• TASK DETAILS: Find the line that contains "Open the Маркетинг chart section" in the records below, then repeat exactly that line and each one after it, leaving pictures out.

• DATA EXTRACTS:
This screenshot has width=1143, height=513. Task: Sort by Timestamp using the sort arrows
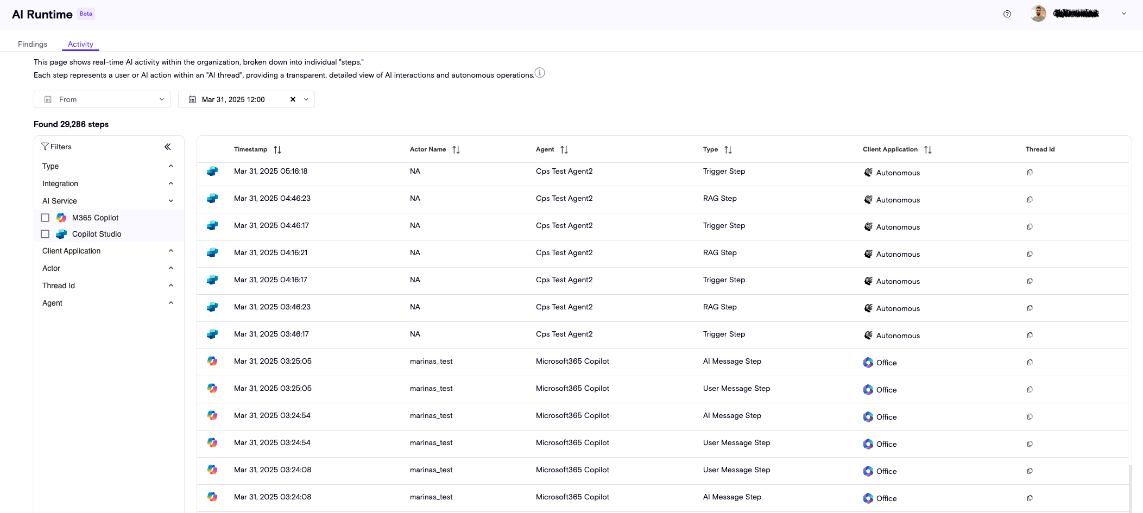pyautogui.click(x=277, y=150)
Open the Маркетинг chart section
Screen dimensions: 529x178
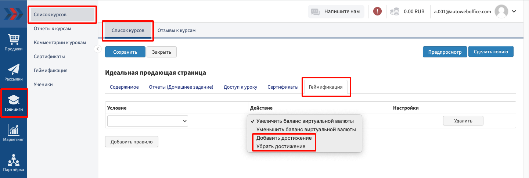[x=14, y=133]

• RESULT OF THIS EXERCISE:
Open the Маркетинг chart section
Screen dimensions: 529x178
[x=14, y=133]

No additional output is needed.